PROBLEM TO WORK ON: I need every line of the material below that includes the string "computer".

RECORDS FOR THIS TASK:
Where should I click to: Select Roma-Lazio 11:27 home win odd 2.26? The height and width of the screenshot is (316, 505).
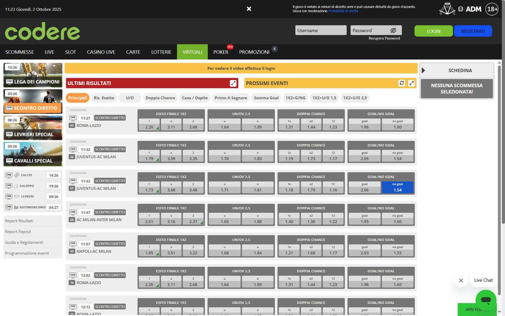coord(149,125)
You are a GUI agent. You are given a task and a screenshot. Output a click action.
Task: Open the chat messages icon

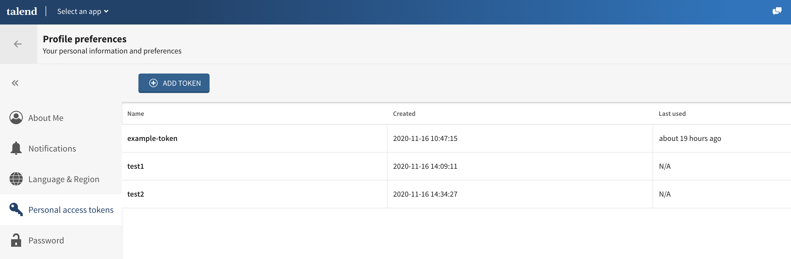pos(777,11)
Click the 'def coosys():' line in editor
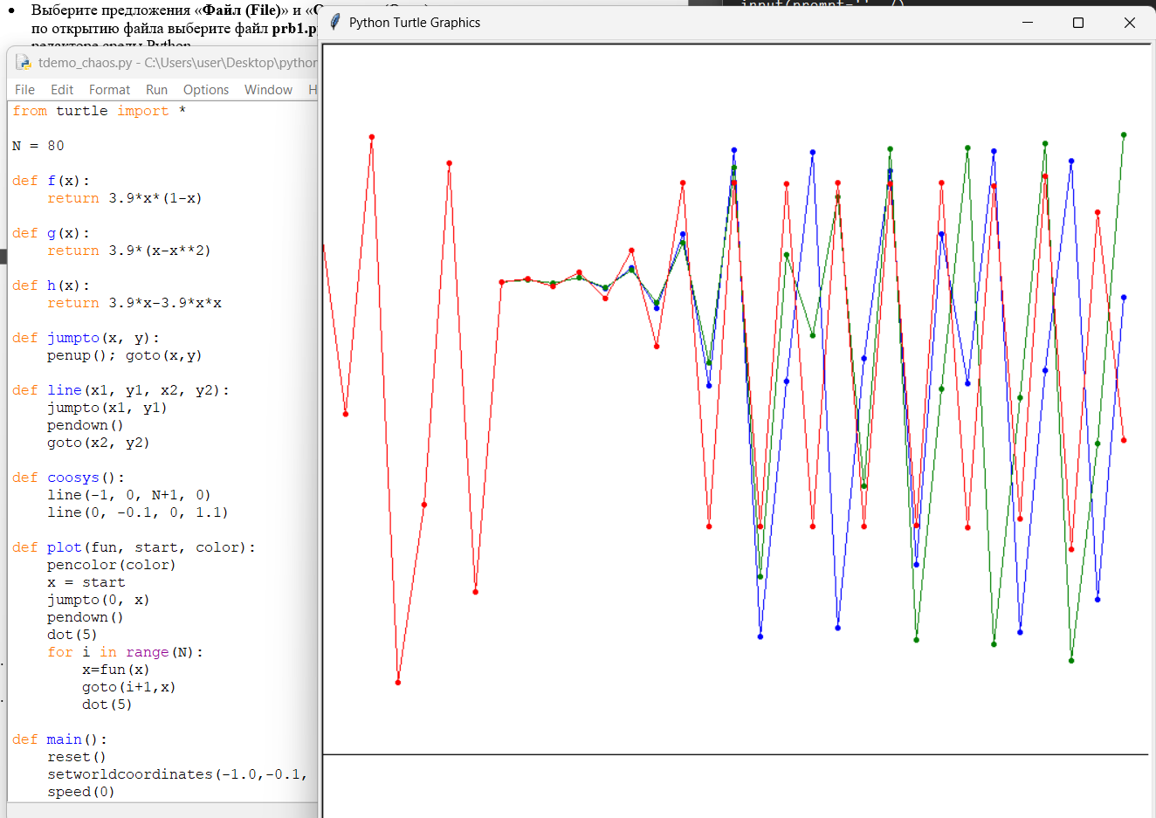This screenshot has height=818, width=1156. 68,478
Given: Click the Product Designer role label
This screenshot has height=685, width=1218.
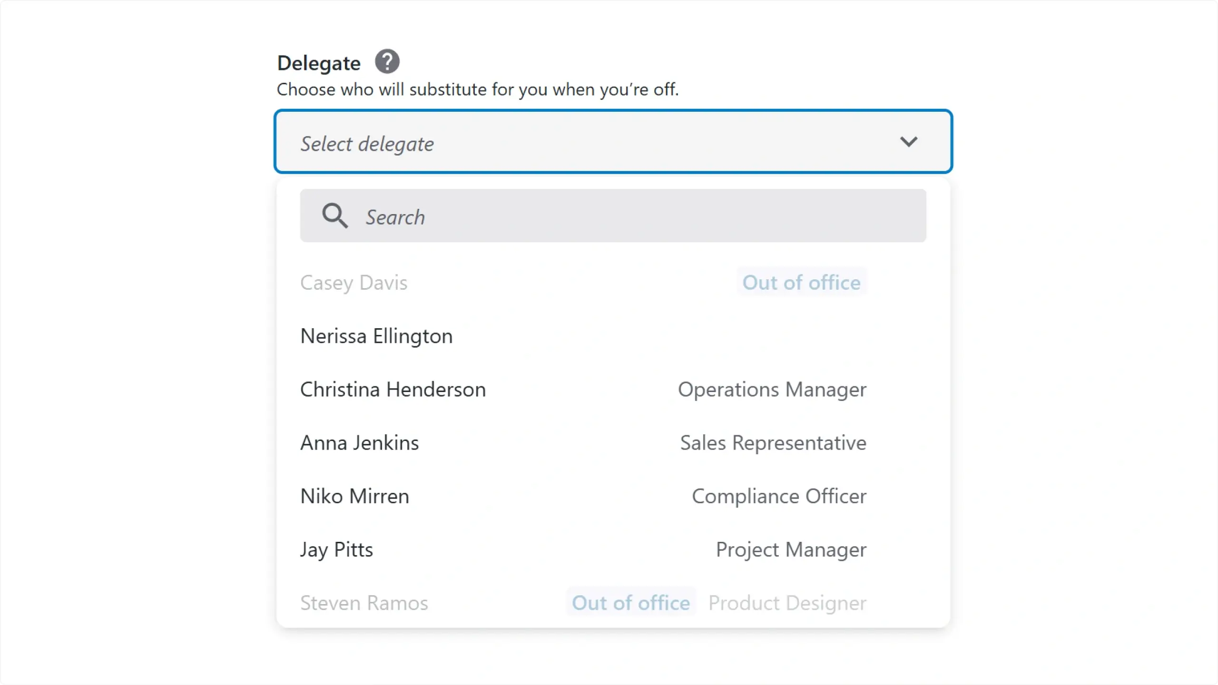Looking at the screenshot, I should point(787,603).
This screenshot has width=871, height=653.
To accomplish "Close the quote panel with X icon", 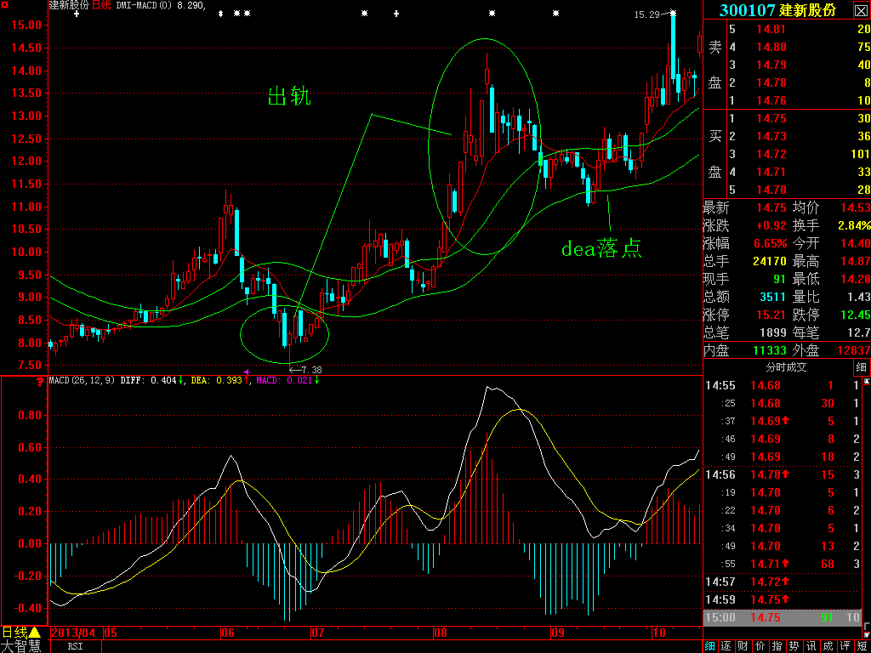I will click(x=860, y=10).

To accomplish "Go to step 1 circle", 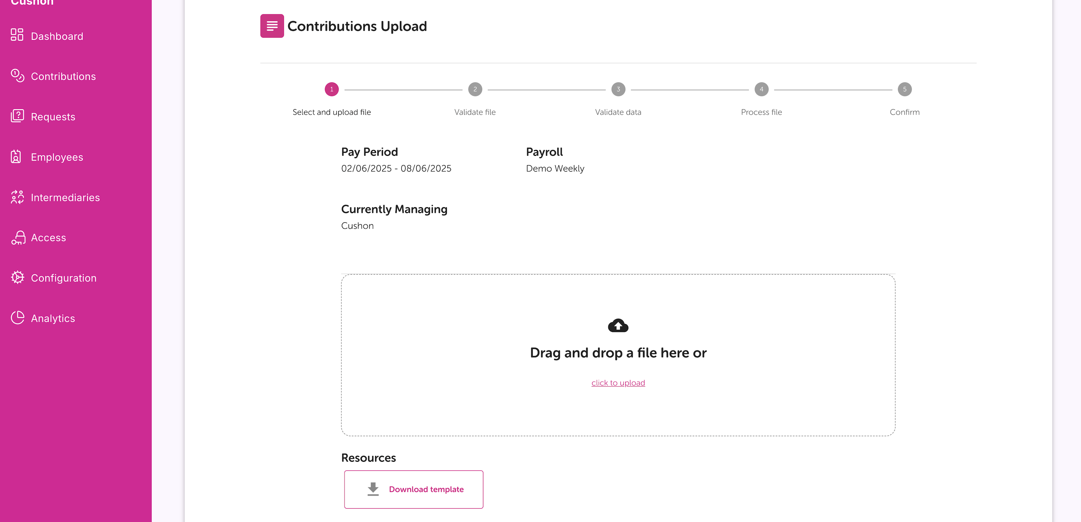I will (x=332, y=89).
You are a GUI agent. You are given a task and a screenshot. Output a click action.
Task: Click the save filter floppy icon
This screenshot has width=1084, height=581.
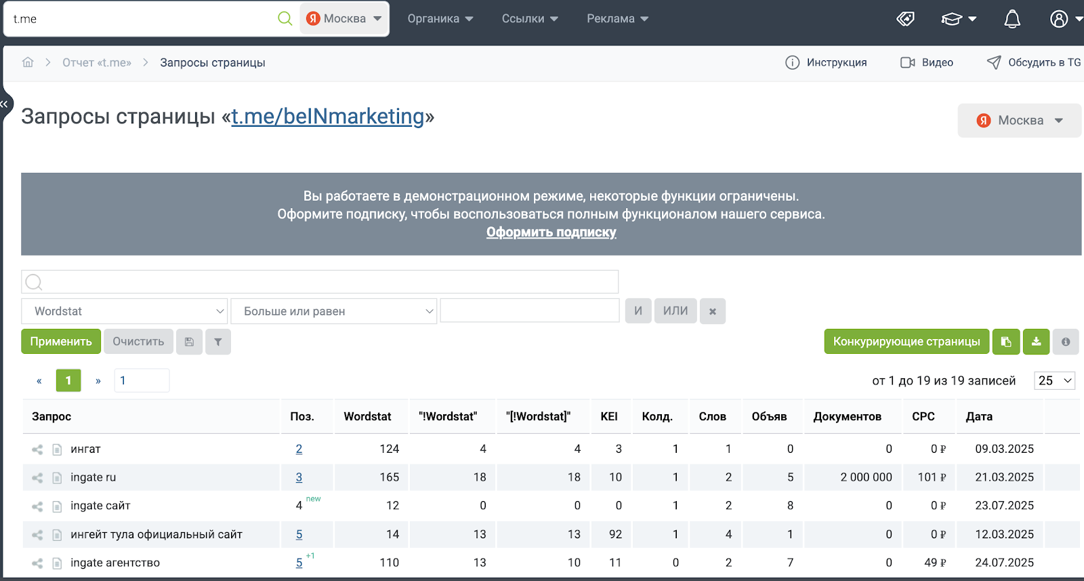click(189, 342)
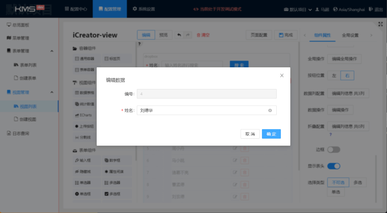Click the redo arrow in the editor toolbar
The width and height of the screenshot is (387, 213).
(x=188, y=35)
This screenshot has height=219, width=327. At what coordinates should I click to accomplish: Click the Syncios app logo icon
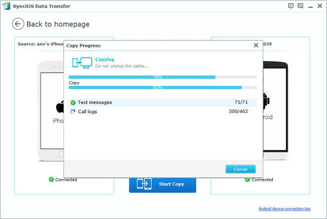(5, 6)
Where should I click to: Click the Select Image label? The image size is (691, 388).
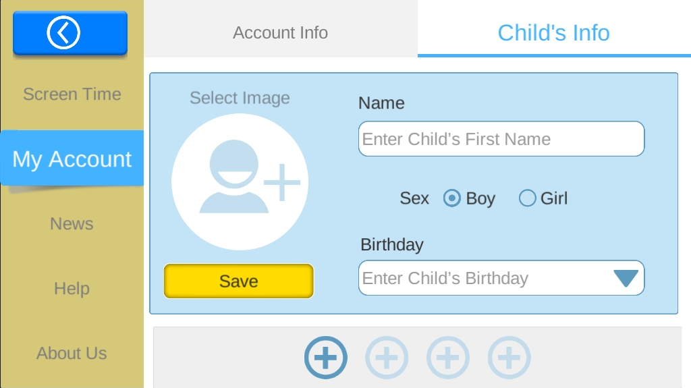click(x=240, y=98)
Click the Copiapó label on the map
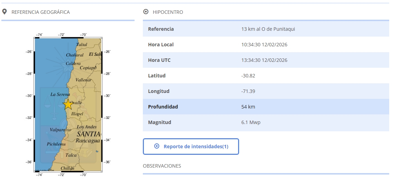The width and height of the screenshot is (393, 179). coord(88,68)
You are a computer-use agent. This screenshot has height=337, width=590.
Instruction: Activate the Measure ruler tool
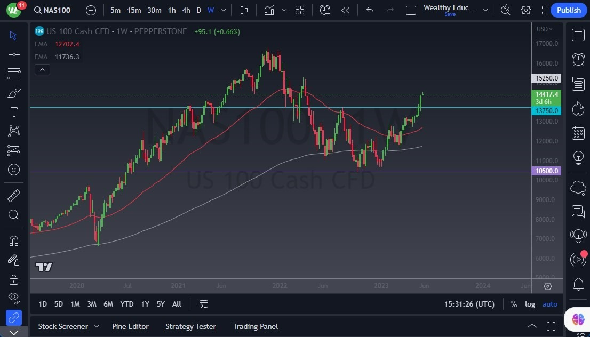[14, 196]
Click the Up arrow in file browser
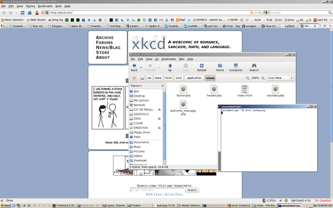 (170, 67)
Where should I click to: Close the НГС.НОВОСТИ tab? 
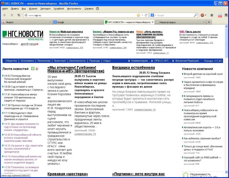tap(153, 22)
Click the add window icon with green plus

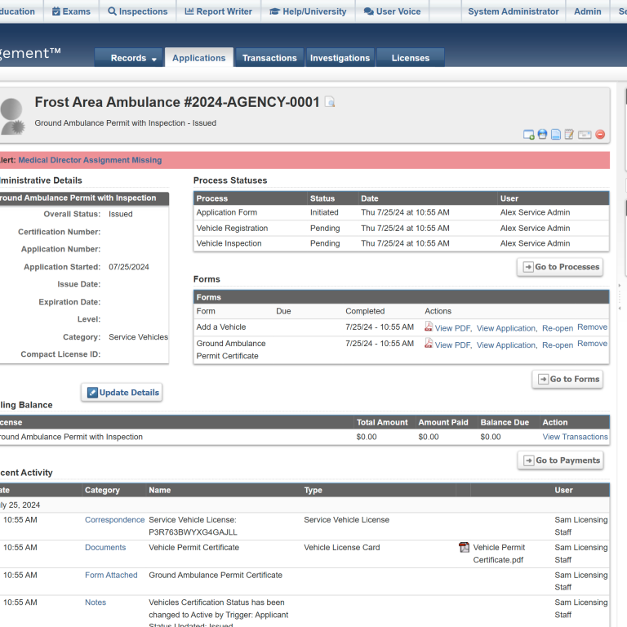(x=529, y=135)
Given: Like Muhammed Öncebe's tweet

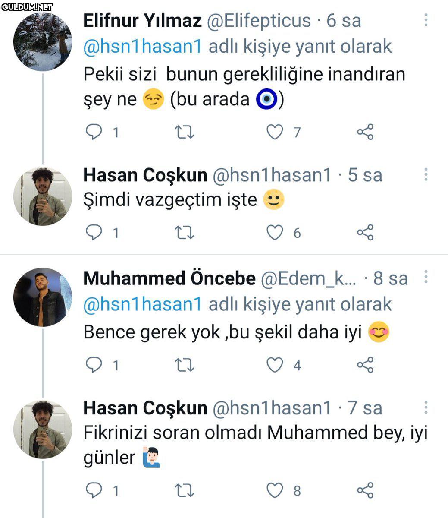Looking at the screenshot, I should [x=275, y=365].
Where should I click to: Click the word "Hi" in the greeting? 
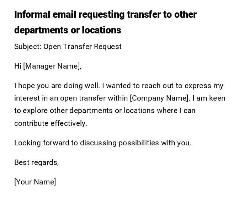click(18, 66)
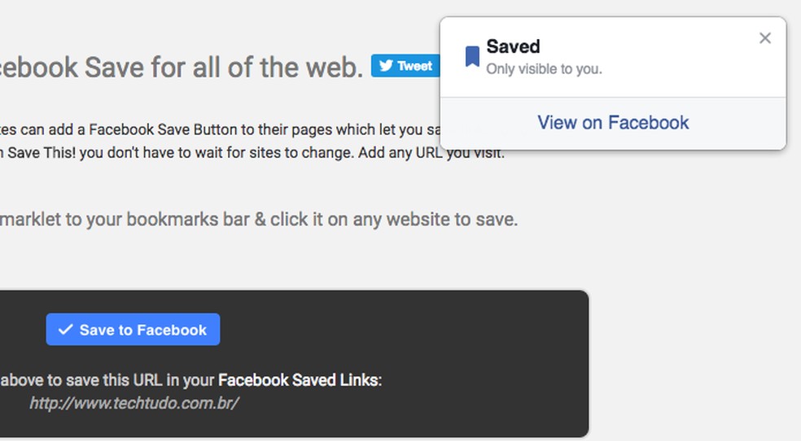Click the 'above to save this URL' text
Viewport: 801px width, 441px height.
coord(106,379)
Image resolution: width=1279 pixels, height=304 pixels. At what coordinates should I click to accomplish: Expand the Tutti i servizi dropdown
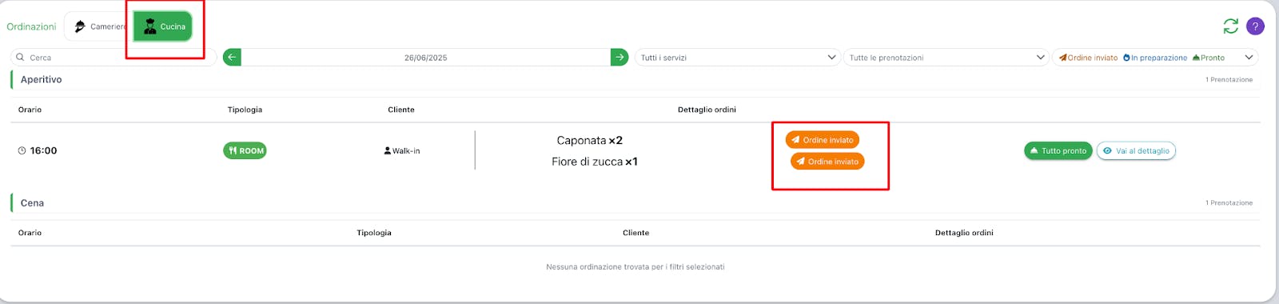[x=738, y=58]
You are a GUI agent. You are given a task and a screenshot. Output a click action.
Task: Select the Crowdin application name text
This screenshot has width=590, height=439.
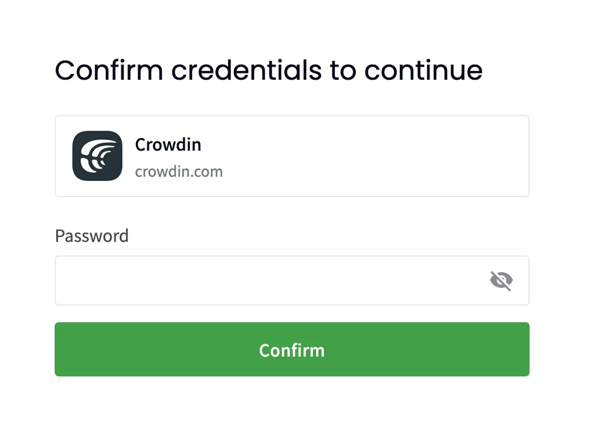click(168, 144)
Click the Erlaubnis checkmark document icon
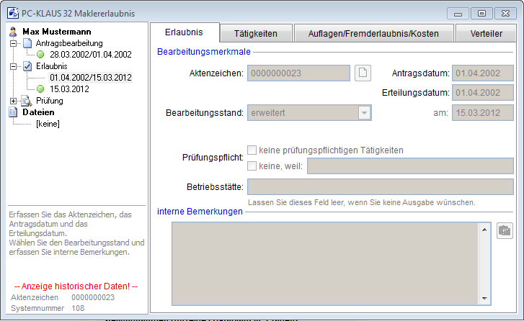Viewport: 524px width, 321px height. coord(27,66)
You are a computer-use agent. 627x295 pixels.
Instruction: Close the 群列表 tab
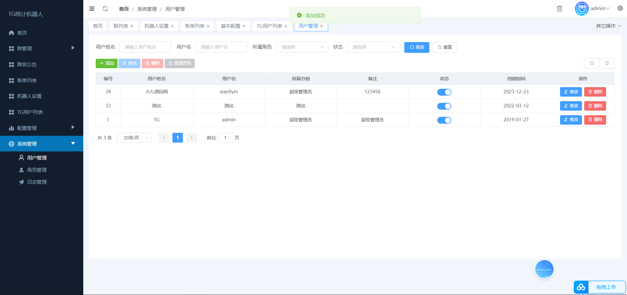[132, 26]

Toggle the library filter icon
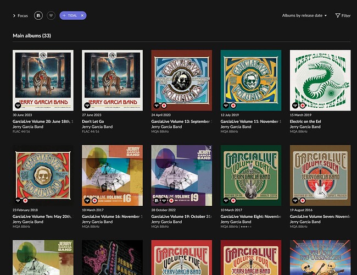[x=38, y=15]
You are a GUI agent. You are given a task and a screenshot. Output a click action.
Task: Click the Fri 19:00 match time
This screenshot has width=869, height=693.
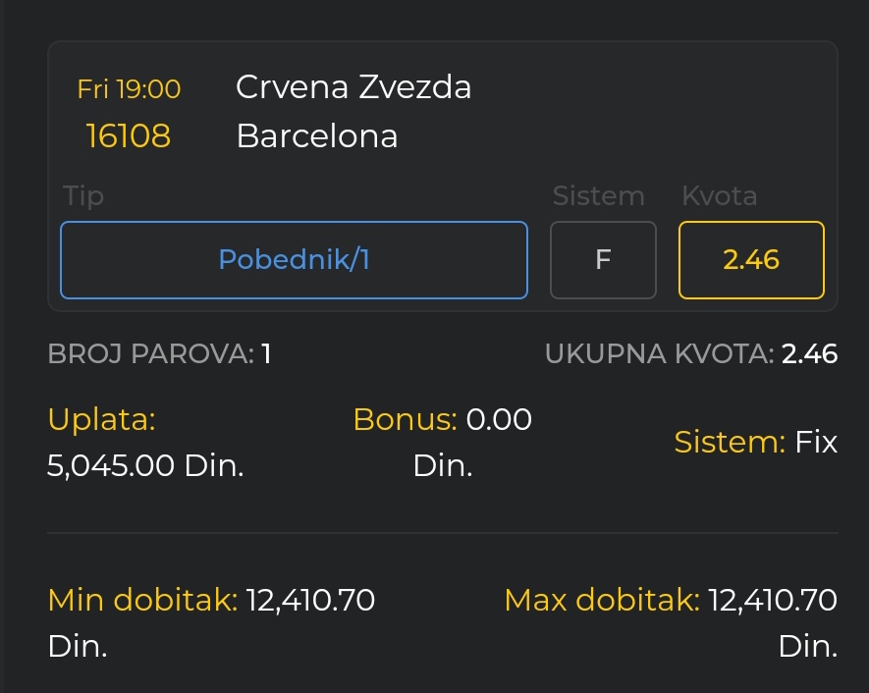pos(129,89)
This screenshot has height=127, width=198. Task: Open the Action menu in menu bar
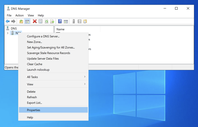pyautogui.click(x=19, y=15)
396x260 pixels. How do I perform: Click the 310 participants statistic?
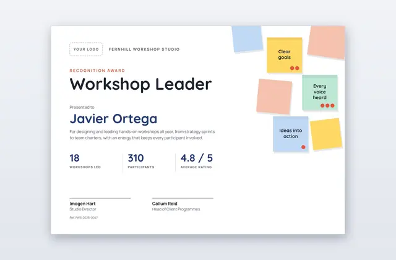coord(141,161)

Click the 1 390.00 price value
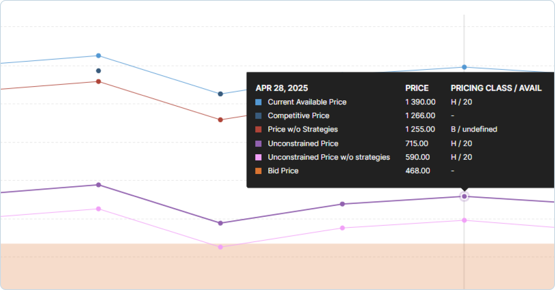click(x=420, y=102)
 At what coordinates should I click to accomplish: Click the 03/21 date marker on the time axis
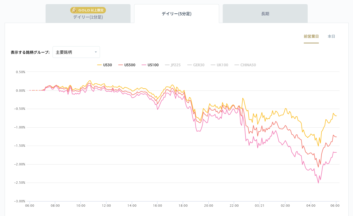(x=260, y=206)
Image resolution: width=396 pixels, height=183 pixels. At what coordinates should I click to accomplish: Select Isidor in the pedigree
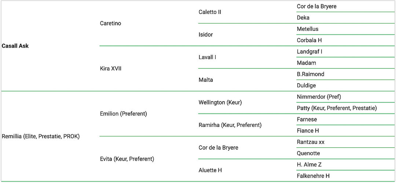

SOLUTION TO THIS PROBLEM:
You are a computer-use agent. This screenshot has height=337, width=590.
You are a computer-use agent. 627x295 pixels.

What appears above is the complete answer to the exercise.